=== Excerpt ===

--------------------------------------------------

Pegasus Large Privacy Policy Summarization V2

Google Pegasus Large model fine-tuned on privacy policy documents and their corresponding summaries.

Model Details

  • Model Type: Transformer-based abstractive summarization model
  • Architecture: Google PEGASUS Large
  • Fine-tuning Dataset: A curated dataset of privacy policy documents and their corresponding summaries.
  • Intended Use: Summarizing long and complex privacy policies into concise and readable summaries.
  • Limitations: May miss critical nuances, legal jargon, or context-dependent details in privacy policies.

Uses

Direct Use

This model can be used for summarizing lengthy privacy policy documents into concise summaries. It is designed for applications that require automated document summarization, such as compliance analysis and legal document processing.

Downstream Use

This model can be fine-tuned further for domain-specific summarization tasks related to legal, business, or government policy documents.

Out-of-Scope Use

  • Legal Advice: The model is not a replacement for professional legal consultation.
  • Summarization of Non-Privacy-Related Texts: Performance may degrade on general texts outside privacy policies.
  • High-Stakes Decision-Making: Should not be used in critical legal or compliance decisions without human oversight.

Bias, Risks, and Limitations

Risks

  • Summarization Bias: The model may overemphasize certain parts of privacy policies while omitting crucial information.

--------------------------------------------------

Entries on target coordinates
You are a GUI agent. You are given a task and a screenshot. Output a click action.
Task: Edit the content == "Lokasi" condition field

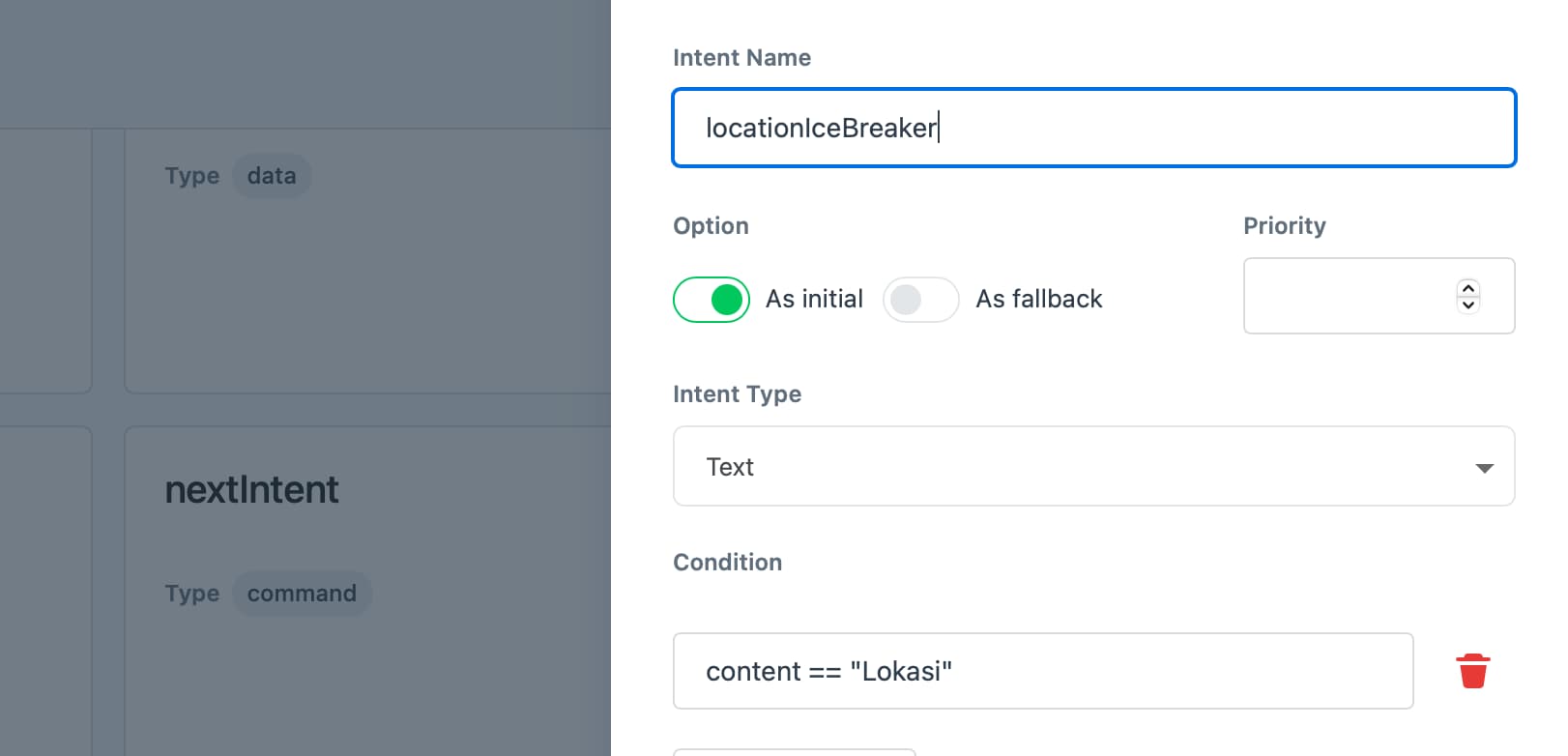pos(1042,671)
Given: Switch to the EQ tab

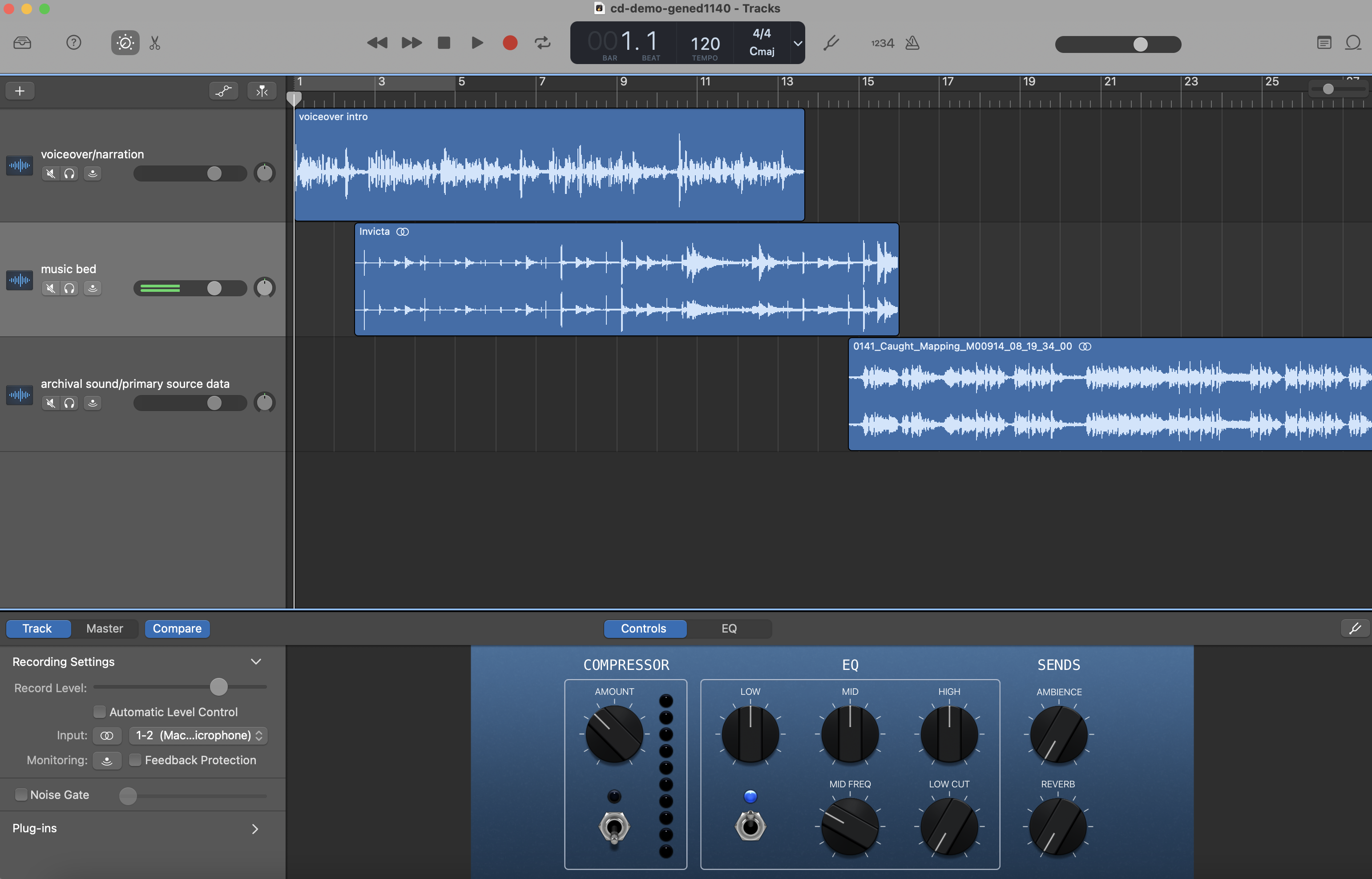Looking at the screenshot, I should point(729,629).
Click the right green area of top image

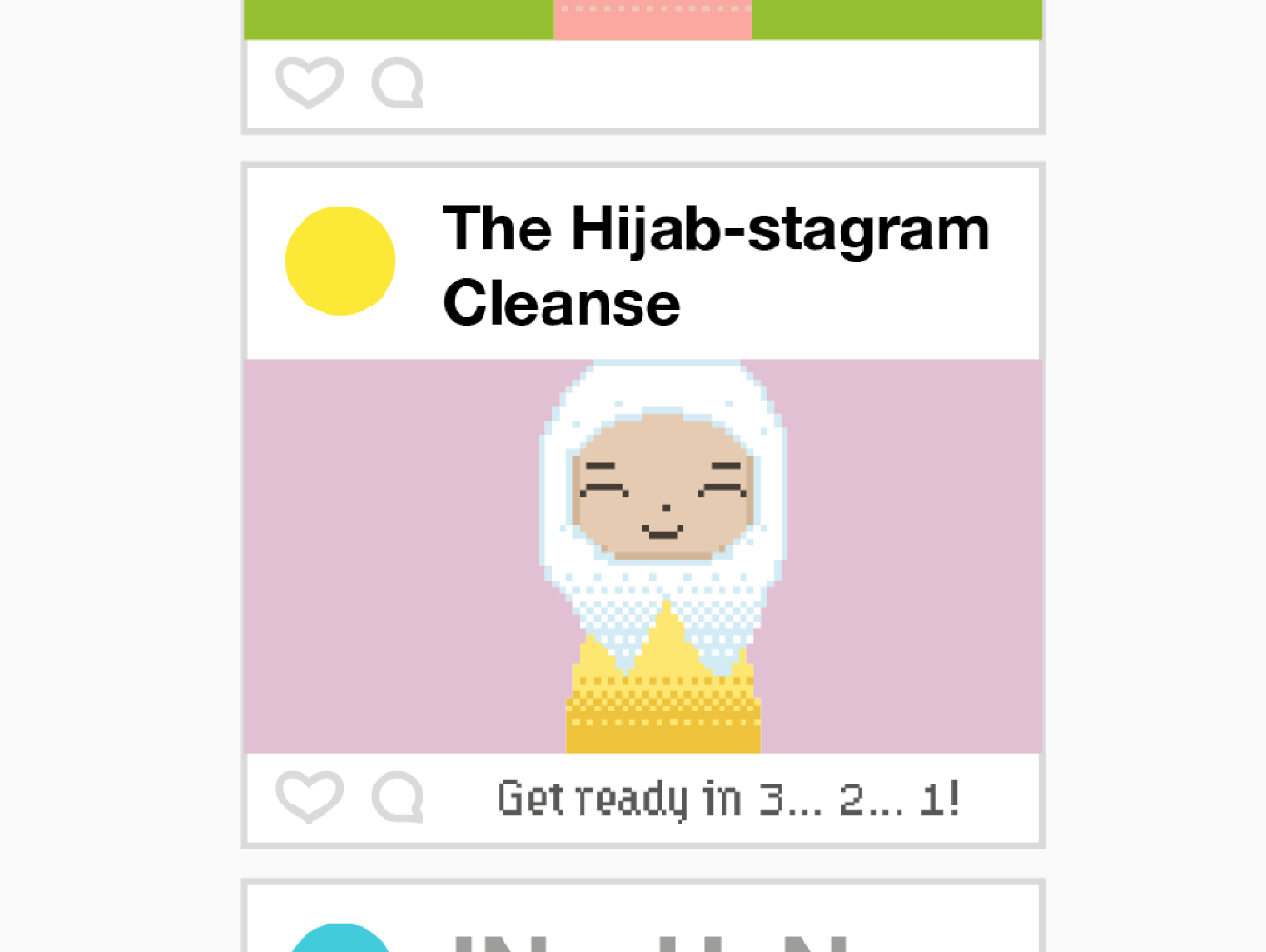click(895, 19)
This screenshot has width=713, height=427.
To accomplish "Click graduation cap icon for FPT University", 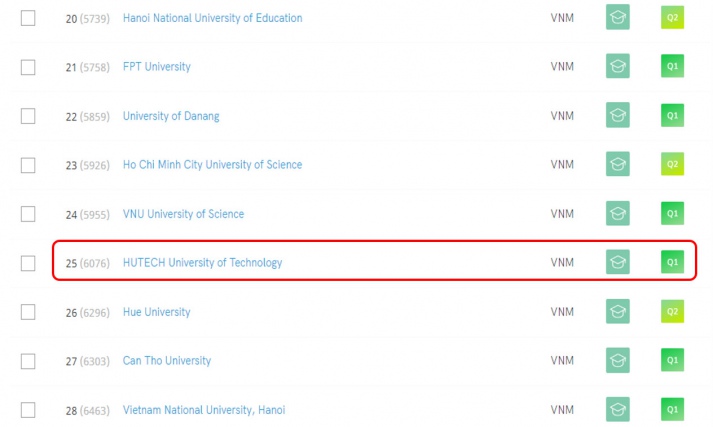I will (618, 66).
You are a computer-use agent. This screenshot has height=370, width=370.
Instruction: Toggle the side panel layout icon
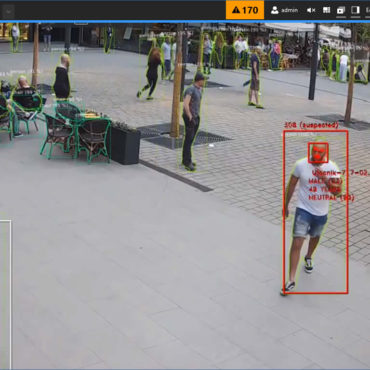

--------------------------------------------------

=== Requests ===
(a) Answer the following from the model card, one line each:
(i) Which architecture does the model use?
(ii) For summarization of which kinds of documents may the model be fine-tuned further?
(iii) Which two applications are given as examples of automated document summarization?
(b) Reproduce word for word the part of the model card starting at "Pegasus Large Privacy" and ending at "of privacy policy documents and their corresponding summaries.".
The records were taken from a separate source.

=== Responses to the exercise ===
(a)
(i) Google PEGASUS Large
(ii) Legal, business, or government policy documents
(iii) Compliance analysis and legal document processing

(b)
Pegasus Large Privacy Policy Summarization V2

Google Pegasus Large model fine-tuned on privacy policy documents and their corresponding summaries.

Model Details

  • Model Type: Transformer-based abstractive summarization model
  • Architecture: Google PEGASUS Large
  • Fine-tuning Dataset: A curated dataset of privacy policy documents and their corresponding summaries.